COIN insider selling has been a persistent feature since the direct listing in 2021. Brian Armstrong and other executives have been on systematic selling plans for years. The low insider score reflects ongoing programmatic dispositions, not a crisis of confidence. When I compare insider activity at COIN to insider patterns at Nasdaq or ICE during their high-growth phases, I see remarkably similar dynamics. Founders and early executives monetize. It is the most normal thing in corporate finance. The market penalizes COIN for it because of crypto bias, treating every insider sale as a vote of no confidence rather than what it actually is: wealth diversification by people who still hold enormous positions.
The Schwab Question
Let me address the elephant directly. Is Schwab a threat to Coinbase?
In the short term, no. Schwab entering crypto trading will likely offer a narrow set of assets (Bitcoin, Ethereum, maybe a handful of others) with a custody solution that piggybacks on existing infrastructure. Coinbase supports hundreds of assets, offers institutional-grade custody through Coinbase Prime, operates an international derivatives exchange, and runs a Layer 2 blockchain. The competitive surface area is not even close.

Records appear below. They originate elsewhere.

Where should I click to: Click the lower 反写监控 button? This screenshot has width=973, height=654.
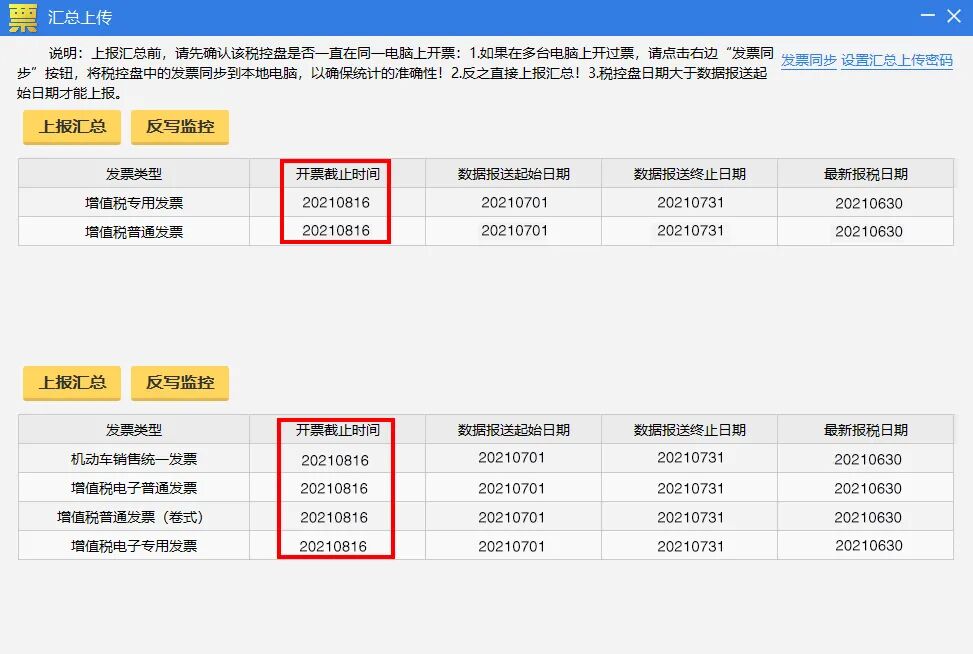tap(179, 382)
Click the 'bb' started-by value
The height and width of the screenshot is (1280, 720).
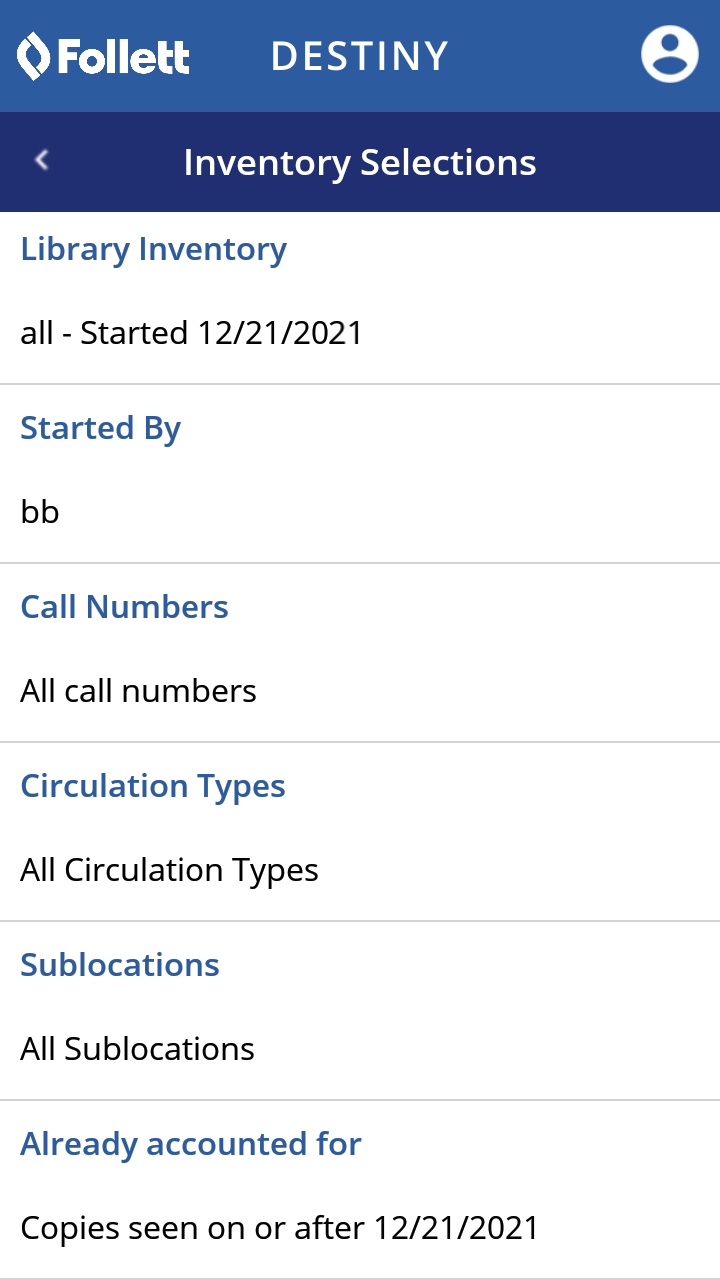40,512
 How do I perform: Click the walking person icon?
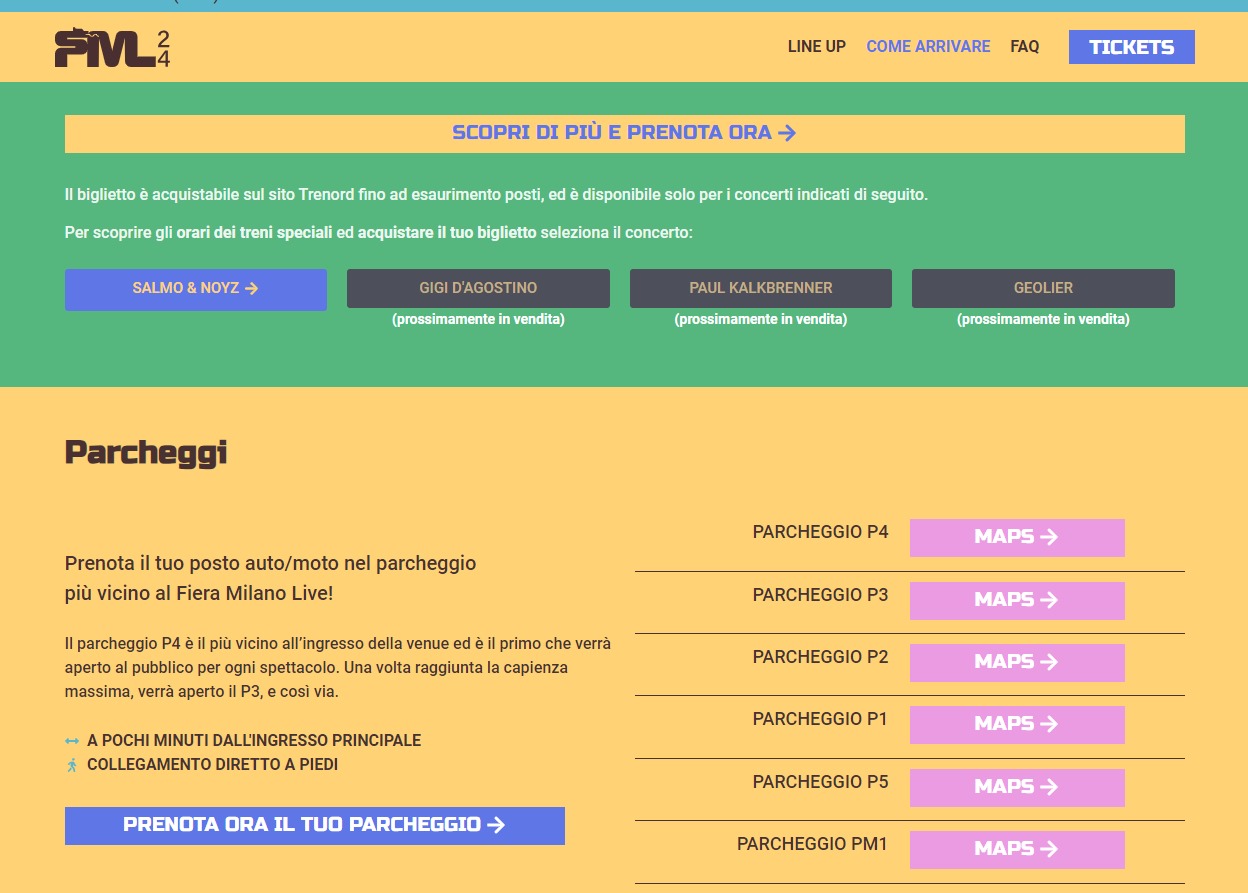point(72,765)
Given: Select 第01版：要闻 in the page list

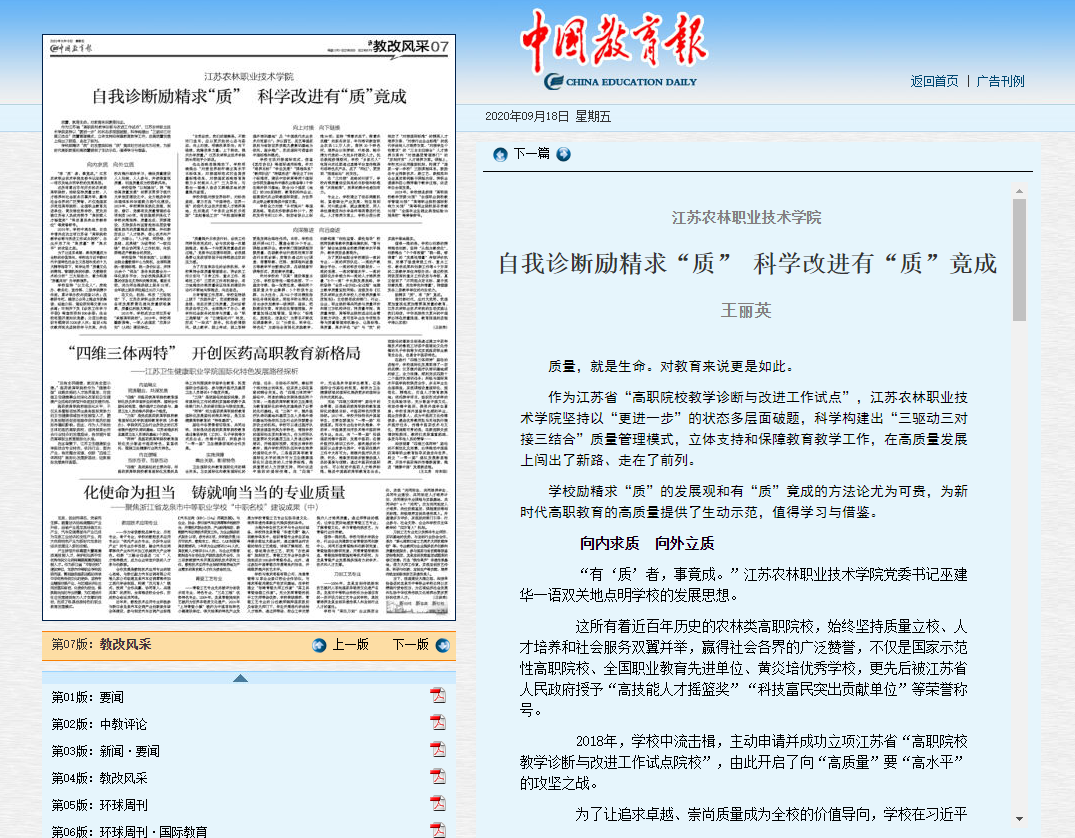Looking at the screenshot, I should pos(88,697).
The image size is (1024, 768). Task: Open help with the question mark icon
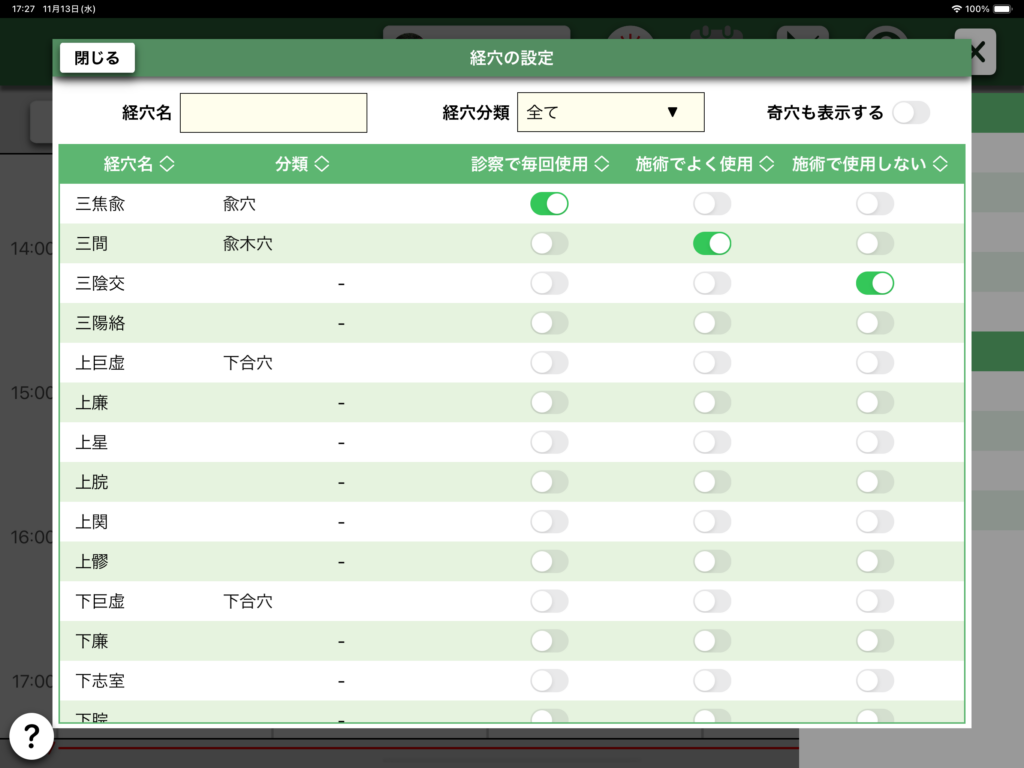tap(31, 737)
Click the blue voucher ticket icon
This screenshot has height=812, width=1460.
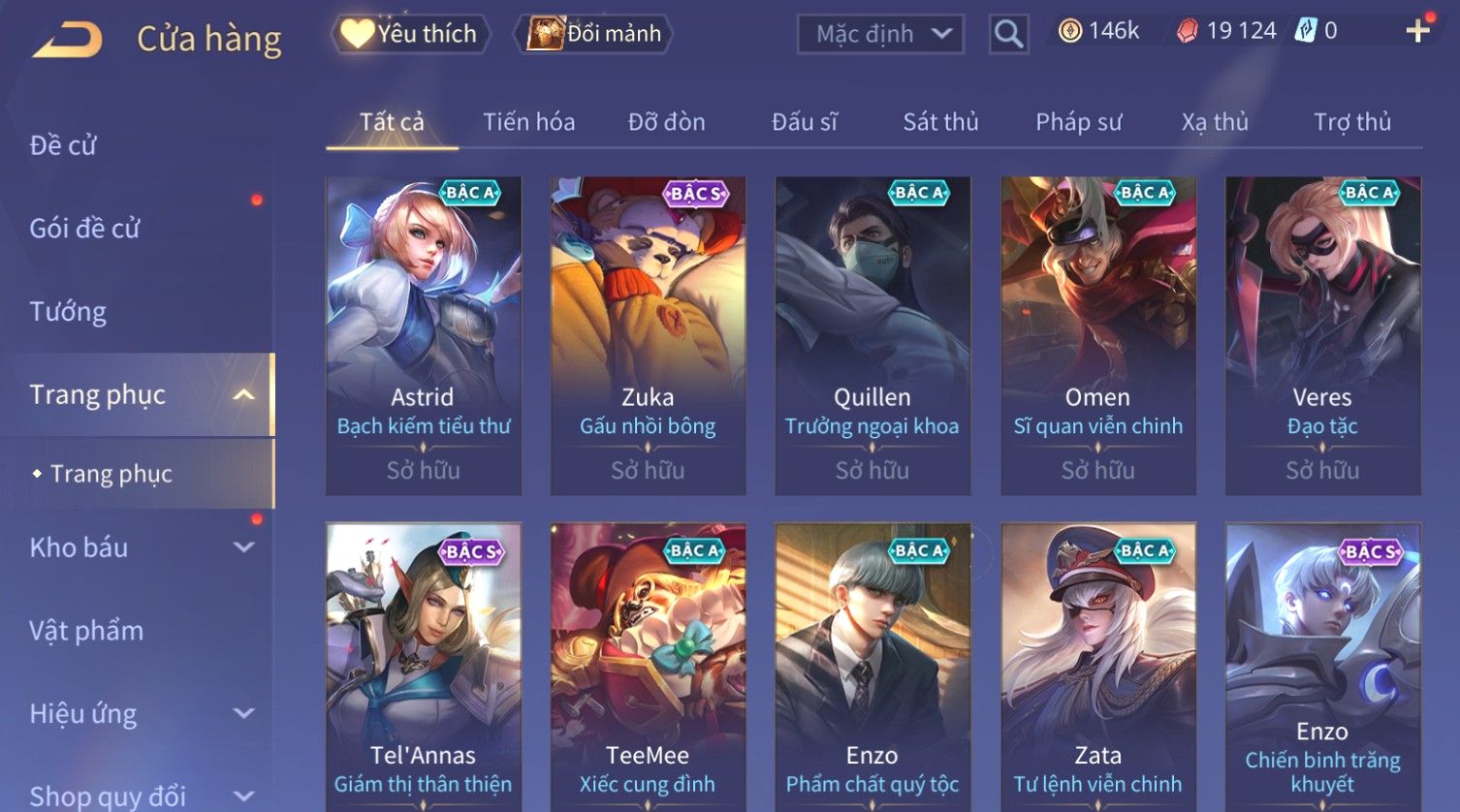coord(1305,32)
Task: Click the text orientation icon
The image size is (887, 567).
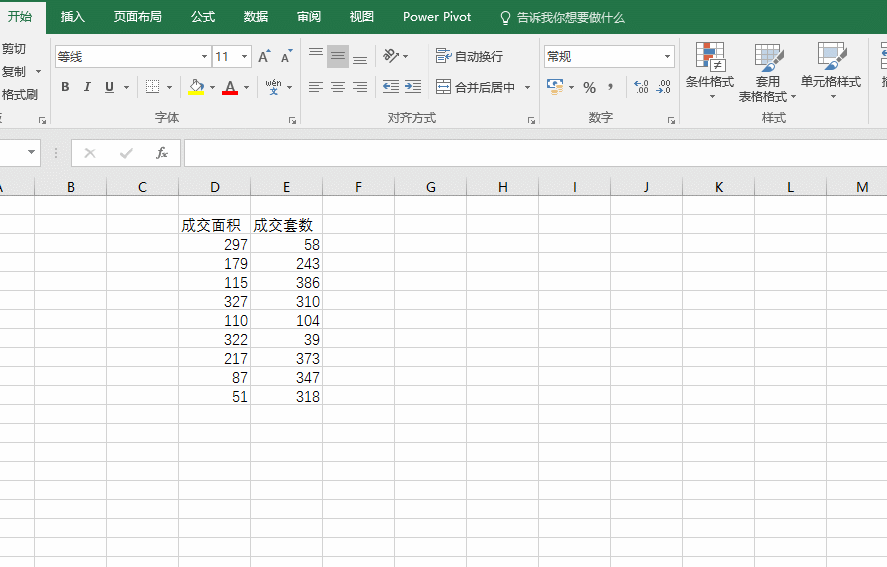Action: tap(391, 56)
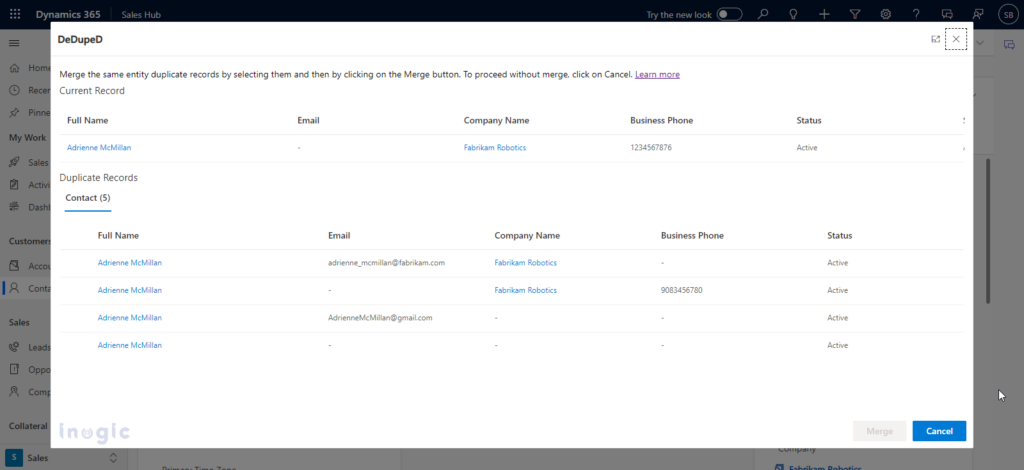The image size is (1024, 470).
Task: Click the plus quick create icon
Action: (x=824, y=14)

In the long term, the real risk is not Schwab specifically but the broader TradFi convergence with crypto. Fidelity, BlackRock (through its COIN partnership for the iShares Bitcoin Trust), and now Schwab are all moving in. But here is the contrarian read: this convergence benefits Coinbase disproportionately because Coinbase is the infrastructure layer many of these institutions are building on. BlackRock did not build its own crypto custody. It partnered with Coinbase. That pattern is likely to repeat.
Valuation in Context
At $175.18, COIN trades at a discount to where it should if you apply exchange-company multiples to its recurring revenue base and a fintech multiple to its growth segments. The blended approach gives you a stock that should trade in the $200 to $230 range under current conditions, with significant upside if crypto volumes return to 2024 highs.
The signal score of 54 captures the genuine uncertainty: two earnings beats out of four is not dominance, and the insider activity is optically ugly. But a 54 is not a sell signal. It is the market saying "I do not know what to do with this." And when the market does not know what to do with a company that has $7 billion plus in resources, regulatory moats that took years to build, and an institutional client roster that reads like a who's who of global finance, I get interested.
What the Bears Miss
The bear case on COIN centers on margin compression and fee pressure as competition increases. This is a legitimate concern. But bears consistently underestimate the switching costs in crypto custody and the regulatory barriers to entry. Getting a BitLicense, maintaining MSB registrations across 50 states, building compliant international operations: these are not things Schwab or any TradFi player replicates overnight. Coinbase spent a decade and billions of dollars building this infrastructure. The moat is real, it is wide, and it is getting wider as regulation tightens.
Bottom Line
COIN at $175 with a neutral 54 signal score is the market telling you it cannot decide. I can. When I compare Coinbase to its true peers (regulated exchanges and financial infrastructure companies, not crypto miners and Bitcoin treasury vehicles), I see a business with durable competitive advantages, improving revenue quality, and a valuation that does not reflect its strategic position. The insider score of 11 is noise. The news score of 80 is signal. The Schwab headlines are not a threat but a validation event. I am not pounding the table for an aggressive buy here because the earnings consistency needs to improve (two beats in four quarters is not enough), but I am firmly in the camp that says the next meaningful move in this stock is higher, not lower. Position accordingly.